In 2017, the Employment and Labour Relations Court had directed the troubled carrier to either pay him Sh144 million being salary due for three years and 12 months from the date of his sacking or reinstate him to his former job.
At the time he left the company, he was earning about Sh3 million in monthly salary.
But Justices Martha Koome, Patrick Kiage and Sankale ole Kantai of the Appellate Court have struck out the 3-years compensation saying there was no explanation or justification. They, however, said that given the shabby, humiliating and unjustified manner in which KQ treated him, nine months’ compensation was appropriate.
This means that Mr Mbugua will now get about Sh27 million compensation from the carrier.
The judges agreed that Justice Monicah Mbaru of the Labour Court was right in finding that KQ was in breach of the law when it summarily terminated Mr Mbugua’s employment.
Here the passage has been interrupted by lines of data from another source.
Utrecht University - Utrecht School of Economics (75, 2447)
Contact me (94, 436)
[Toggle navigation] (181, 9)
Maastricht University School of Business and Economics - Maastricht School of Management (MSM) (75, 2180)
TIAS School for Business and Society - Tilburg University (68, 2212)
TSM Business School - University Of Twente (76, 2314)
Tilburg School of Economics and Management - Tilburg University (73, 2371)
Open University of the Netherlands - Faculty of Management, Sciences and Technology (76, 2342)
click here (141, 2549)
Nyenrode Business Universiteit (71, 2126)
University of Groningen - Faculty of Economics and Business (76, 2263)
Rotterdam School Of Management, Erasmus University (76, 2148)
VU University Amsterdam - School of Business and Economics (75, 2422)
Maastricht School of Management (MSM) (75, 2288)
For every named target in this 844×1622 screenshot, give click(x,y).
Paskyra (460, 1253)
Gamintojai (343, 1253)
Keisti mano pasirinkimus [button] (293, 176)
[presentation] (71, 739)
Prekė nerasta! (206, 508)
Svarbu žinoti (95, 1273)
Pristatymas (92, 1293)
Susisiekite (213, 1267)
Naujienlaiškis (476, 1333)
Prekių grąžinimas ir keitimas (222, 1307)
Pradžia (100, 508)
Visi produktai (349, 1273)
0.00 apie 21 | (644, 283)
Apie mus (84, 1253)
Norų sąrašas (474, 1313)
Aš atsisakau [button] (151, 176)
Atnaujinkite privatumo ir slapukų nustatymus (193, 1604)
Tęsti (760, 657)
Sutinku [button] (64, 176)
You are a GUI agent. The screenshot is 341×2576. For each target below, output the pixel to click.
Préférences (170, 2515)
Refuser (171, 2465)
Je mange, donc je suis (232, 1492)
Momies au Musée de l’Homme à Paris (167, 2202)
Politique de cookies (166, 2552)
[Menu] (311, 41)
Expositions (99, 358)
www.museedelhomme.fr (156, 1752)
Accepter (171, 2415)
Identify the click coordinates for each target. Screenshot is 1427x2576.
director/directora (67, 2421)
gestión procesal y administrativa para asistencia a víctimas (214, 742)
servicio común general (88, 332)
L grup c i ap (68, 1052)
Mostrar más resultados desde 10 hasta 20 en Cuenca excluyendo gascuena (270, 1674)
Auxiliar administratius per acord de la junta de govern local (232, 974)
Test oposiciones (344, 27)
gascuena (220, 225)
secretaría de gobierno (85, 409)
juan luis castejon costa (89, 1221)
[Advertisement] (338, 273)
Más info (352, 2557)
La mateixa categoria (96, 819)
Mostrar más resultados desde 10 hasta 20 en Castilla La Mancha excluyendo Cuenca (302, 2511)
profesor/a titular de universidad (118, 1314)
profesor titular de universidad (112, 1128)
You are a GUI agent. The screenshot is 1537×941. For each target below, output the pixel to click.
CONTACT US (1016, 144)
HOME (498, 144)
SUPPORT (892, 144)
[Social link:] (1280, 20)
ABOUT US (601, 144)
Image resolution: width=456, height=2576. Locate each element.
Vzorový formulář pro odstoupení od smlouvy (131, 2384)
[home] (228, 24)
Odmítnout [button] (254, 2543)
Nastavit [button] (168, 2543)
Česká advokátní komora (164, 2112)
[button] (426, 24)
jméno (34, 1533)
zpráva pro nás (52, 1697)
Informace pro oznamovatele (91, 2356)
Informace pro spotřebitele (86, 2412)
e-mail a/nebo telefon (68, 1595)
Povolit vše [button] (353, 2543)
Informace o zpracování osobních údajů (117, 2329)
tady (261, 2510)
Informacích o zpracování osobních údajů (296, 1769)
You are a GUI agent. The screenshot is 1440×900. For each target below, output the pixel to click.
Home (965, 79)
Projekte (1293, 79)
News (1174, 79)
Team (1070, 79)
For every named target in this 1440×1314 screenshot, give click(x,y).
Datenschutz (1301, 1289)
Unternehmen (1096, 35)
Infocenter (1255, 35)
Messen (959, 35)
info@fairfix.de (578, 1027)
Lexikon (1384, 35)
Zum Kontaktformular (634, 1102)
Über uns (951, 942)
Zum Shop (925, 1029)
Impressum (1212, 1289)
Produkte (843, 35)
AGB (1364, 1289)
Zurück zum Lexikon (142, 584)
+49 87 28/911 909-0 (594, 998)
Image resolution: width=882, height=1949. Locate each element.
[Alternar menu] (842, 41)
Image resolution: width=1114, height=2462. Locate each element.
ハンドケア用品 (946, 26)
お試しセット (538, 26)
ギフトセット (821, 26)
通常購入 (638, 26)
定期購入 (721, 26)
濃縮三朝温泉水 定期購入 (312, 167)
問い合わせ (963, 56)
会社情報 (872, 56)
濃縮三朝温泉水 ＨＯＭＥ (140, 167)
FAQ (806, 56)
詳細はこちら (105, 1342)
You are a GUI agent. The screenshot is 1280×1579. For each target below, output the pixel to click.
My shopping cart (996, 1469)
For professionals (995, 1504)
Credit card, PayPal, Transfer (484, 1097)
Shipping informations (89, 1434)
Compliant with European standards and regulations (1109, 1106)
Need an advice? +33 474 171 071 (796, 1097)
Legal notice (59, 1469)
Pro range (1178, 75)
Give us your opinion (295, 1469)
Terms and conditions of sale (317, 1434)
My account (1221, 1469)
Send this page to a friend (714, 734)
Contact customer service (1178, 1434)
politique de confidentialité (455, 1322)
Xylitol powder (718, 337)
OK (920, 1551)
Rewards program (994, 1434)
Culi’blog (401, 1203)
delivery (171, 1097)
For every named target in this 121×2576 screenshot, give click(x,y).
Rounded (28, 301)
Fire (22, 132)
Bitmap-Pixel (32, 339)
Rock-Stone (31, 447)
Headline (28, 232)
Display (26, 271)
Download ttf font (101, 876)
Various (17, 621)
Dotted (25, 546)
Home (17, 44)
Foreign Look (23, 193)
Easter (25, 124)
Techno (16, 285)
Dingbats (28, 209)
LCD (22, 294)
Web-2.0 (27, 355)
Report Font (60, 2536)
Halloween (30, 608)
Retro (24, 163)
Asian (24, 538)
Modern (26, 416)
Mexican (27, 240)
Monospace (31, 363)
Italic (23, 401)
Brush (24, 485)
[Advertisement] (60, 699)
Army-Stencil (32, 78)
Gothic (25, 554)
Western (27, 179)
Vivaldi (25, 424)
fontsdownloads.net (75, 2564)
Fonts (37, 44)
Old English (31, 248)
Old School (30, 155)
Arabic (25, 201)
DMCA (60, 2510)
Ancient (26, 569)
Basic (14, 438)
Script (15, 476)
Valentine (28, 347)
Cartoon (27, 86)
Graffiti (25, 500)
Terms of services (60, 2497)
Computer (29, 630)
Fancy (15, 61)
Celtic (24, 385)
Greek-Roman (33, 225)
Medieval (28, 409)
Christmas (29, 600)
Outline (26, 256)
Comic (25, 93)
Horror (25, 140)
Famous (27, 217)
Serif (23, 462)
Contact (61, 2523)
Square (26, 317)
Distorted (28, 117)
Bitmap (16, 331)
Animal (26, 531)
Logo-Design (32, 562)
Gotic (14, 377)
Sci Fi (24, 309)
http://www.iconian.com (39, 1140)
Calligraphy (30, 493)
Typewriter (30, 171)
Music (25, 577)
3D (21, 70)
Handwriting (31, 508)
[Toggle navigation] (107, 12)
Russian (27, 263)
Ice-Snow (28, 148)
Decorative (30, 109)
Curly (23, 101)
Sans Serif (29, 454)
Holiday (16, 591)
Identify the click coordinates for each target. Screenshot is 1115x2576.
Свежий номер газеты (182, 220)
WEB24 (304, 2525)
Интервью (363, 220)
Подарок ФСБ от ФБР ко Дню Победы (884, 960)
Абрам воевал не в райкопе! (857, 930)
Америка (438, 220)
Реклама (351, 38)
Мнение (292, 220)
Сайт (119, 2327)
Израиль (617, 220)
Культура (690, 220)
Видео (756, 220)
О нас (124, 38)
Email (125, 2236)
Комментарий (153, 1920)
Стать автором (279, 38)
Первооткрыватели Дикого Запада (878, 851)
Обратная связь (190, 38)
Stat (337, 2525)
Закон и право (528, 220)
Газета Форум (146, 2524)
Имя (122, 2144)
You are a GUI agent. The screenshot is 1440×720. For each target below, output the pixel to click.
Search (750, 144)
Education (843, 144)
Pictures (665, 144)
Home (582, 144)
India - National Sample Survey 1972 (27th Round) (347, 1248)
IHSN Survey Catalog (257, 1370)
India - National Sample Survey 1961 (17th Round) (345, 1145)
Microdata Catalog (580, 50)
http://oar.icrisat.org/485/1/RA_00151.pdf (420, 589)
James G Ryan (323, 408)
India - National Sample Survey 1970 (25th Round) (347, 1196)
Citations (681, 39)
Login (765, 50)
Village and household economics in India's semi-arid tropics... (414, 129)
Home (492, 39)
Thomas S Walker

“It is quite obvious to us that KQ conflated the performance review and disciplining process and came up with what was essentially a hybrid, mongrel process that did not fall under either category,” they said.
They added that the process was tainted and it would seem the performance angle was no more than a red-herring to get rid of him from KQ.
“His fate was determined even before he was summoned to attend the Serena session, whatever it was, with the demand that he resign, the barricading of his office, disablement of his email and the like,” they added.
According to him, his troubles with KQ appeared suddenly on January 11, 2016 when he was confronted by the chairman and asked to resign because of his alleged performance.
He claimed that he was let go as part of a vindictive scheme by top managers to conceal plunder at the airline.